### SUPPLIED PASSAGE
|---|

If I could describe my 9-year-old butterfly in one word, it would be resilient. She is the most resilient person I have ever known. When I was pregnant with Harper Daisy, the genetic testing panel came back with a 1 out of 5 chance for being a carrier for Trisomy 18. After more blood work, sonogram, and an amnio, Trisomy 18 was ruled out. However, Harper was really small. From 14 weeks on I had sonograms every week to chart her growth progression, as well as biweekly fetal monitor hook ups to make sure her heart was ok.

All through this time, the prenatal genetic specialist completely missed her Turner syndrome (TS) diagnosis. This turned out to be a blessing in disguise, as I would have been riddled with anxiety the whole pregnancy. Harper was actually bigger than anticipated at birth, weighing 6lbs 2 oz. Her heart was fine, so there didn't seem to be any concerns, other than her being small and failing her newborn hearing screening.

She had a tough time hitting her milestones and she was in early childhood occupational therapy for months. While she was growing, the rate of growth was extremely slow. In fact, from age 2-4 her growth had slowed almost to a complete stop. It was at 4-year-old well check, that her amazing pediatrician recommended we see a pediatric endocrinologist for further testing.

The first time her endocrinologist looked at Harper she said, and I quote, "She either has Turner syndrome or achondroplasia". (Achondroplasia is a form of dwarfism). We had to wait almost a week for her results, and in that time, I googled everything I could find on both. Bad idea! I think I scared myself far beyond what was necessary.

|---|

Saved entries

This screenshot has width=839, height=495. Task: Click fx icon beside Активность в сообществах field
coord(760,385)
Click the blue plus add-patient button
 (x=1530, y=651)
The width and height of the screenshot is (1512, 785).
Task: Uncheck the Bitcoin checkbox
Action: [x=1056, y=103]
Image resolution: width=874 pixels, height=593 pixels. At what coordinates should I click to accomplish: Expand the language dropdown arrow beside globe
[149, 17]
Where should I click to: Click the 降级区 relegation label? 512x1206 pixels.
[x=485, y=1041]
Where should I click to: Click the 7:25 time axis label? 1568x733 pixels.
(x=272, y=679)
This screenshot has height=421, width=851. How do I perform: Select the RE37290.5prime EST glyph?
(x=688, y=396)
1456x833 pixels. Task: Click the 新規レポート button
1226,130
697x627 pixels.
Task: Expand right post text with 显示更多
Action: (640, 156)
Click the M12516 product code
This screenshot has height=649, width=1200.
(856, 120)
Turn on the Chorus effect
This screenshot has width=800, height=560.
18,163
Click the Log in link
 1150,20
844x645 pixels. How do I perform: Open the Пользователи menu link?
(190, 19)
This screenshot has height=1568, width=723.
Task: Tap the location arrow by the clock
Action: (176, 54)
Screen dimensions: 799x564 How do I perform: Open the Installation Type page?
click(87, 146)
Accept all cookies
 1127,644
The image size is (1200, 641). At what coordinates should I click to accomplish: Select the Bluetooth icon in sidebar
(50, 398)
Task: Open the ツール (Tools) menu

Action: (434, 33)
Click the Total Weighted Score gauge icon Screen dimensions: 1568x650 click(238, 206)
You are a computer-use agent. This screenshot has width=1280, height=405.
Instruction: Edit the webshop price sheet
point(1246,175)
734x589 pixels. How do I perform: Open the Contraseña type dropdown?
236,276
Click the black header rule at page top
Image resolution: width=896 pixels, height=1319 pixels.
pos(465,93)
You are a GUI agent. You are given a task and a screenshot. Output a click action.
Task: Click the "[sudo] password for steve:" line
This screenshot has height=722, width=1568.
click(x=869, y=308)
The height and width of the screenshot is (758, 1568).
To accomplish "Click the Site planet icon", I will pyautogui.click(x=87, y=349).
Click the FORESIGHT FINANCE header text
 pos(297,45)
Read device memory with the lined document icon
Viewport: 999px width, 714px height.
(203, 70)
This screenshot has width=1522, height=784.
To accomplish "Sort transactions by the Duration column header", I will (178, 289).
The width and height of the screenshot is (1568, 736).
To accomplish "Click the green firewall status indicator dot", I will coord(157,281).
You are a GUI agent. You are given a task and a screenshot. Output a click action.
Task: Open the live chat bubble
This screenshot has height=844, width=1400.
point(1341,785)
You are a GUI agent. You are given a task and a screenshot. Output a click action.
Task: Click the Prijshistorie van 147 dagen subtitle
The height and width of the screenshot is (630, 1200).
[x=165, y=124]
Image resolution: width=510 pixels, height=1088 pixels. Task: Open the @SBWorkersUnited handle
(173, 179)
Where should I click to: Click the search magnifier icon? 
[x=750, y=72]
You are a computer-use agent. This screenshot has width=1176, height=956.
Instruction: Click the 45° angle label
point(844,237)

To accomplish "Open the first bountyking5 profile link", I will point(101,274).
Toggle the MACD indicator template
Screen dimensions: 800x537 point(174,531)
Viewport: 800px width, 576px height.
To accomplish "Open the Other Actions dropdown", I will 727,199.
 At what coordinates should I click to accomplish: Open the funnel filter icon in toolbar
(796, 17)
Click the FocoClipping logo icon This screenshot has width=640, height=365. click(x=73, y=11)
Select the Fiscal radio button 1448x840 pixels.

|---|

### EXERCISE OBJECTIVE
Rewrite the passage about Harper, beginning at the words "All through this" and stopping after "for further testing.", with "pediatrician" changed to "family doctor".

### TASK OUTPUT
All through this time, the prenatal genetic specialist completely missed her Turner syndrome (TS) diagnosis. This turned out to be a blessing in disguise, as I would have been riddled with anxiety the whole pregnancy. Harper was actually bigger than anticipated at birth, weighing 6lbs 2 oz. Her heart was fine, so there didn't seem to be any concerns, other than her being small and failing her newborn hearing screening.

She had a tough time hitting her milestones and she was in early childhood occupational therapy for months. While she was growing, the rate of growth was extremely slow. In fact, from age 2-4 her growth had slowed almost to a complete stop. It was at 4-year-old well check, that her amazing family doctor recommended we see a pediatric endocrinologist for further testing.